H5DRead crashes on Bluegene/Q with "out of memory"

Dear forum members,

this may be too specialized a problem, but maybe somebody still has some
insights.

Our code (running on an IBM BlueGene/Q machine) reads in some data,
using HDF5. This is done collectively, on each core (everyone reads in
the same data, at the same time). It is not known a priori which
processor owns which part of the data, they have to compute this
themselves and discard the data they don't own. The data file is ~9.4MB
in a simple test case. The data is a custom data type of a nested struct
with two 32-bit integers and two 64-bit doubles that form a complex
number, with a total of 192 bits.

If I use less than 1024 cores, there is no problem. However, for >=1024
cores, I get a crash with the error

"Out of memory in file
/bgsys/source/srcV1R2M3.12428/comm/lib/dev/mpich2/src/mpi/romio/adio/ad_bg/ad_bg_rdcoll.c,
line 1073"

We use parallel HDF5 1.8.15; I've also tried 1.8.14. Another library
dependence is FFTW 3.3.3, but that should not really matter.

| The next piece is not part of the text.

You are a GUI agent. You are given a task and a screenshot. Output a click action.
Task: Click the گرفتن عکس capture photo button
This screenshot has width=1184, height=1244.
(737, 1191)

I traced the crash with Totalview to the call of H5Dread(). The
second-to-last call in the crash trace is MPIDO_Alltoallv, the last one
is PAMI_Context_trylock_advancev. I don't have exact calls nor line
numbers since the HDF5 library was not compiled with debug symbols. [the
file mentioned in the error message is not accessible]

Is this an HDF5 problem, or a problem with IBM's MPI implementation?
Might it be an MPI buffer overflow?!? Or is there maybe a problem with
data contiguity in the struct?

The problem disappears if I read in the file in chunks of less than
192kiB at a time. A more workable workaround is to replace collective
communication by independent communication, in which case, the problem
disappears.
H5Pset_dxpl_mpio(plist_id, H5FD_MPIO_COLLECTIVE); -->
H5Pset_dxpl_mpio(plist_id, H5FD_MPIO_INDEPENDENT);

Since this data file is quite small (usually not larger than a few
hundred megabytes at most), reading in the file independently is not a
huge performance problem at this stage, but for very large simulations
it might be.

In other, older parts of the code, we're (successfully!) reading in (up
to) 256 GiB of data in predefined data types (double, float) using
H5FD_MPIO_COLLECTIVE without any problem, so I'm thinking this problem
is connected with the user-defined data type in some way.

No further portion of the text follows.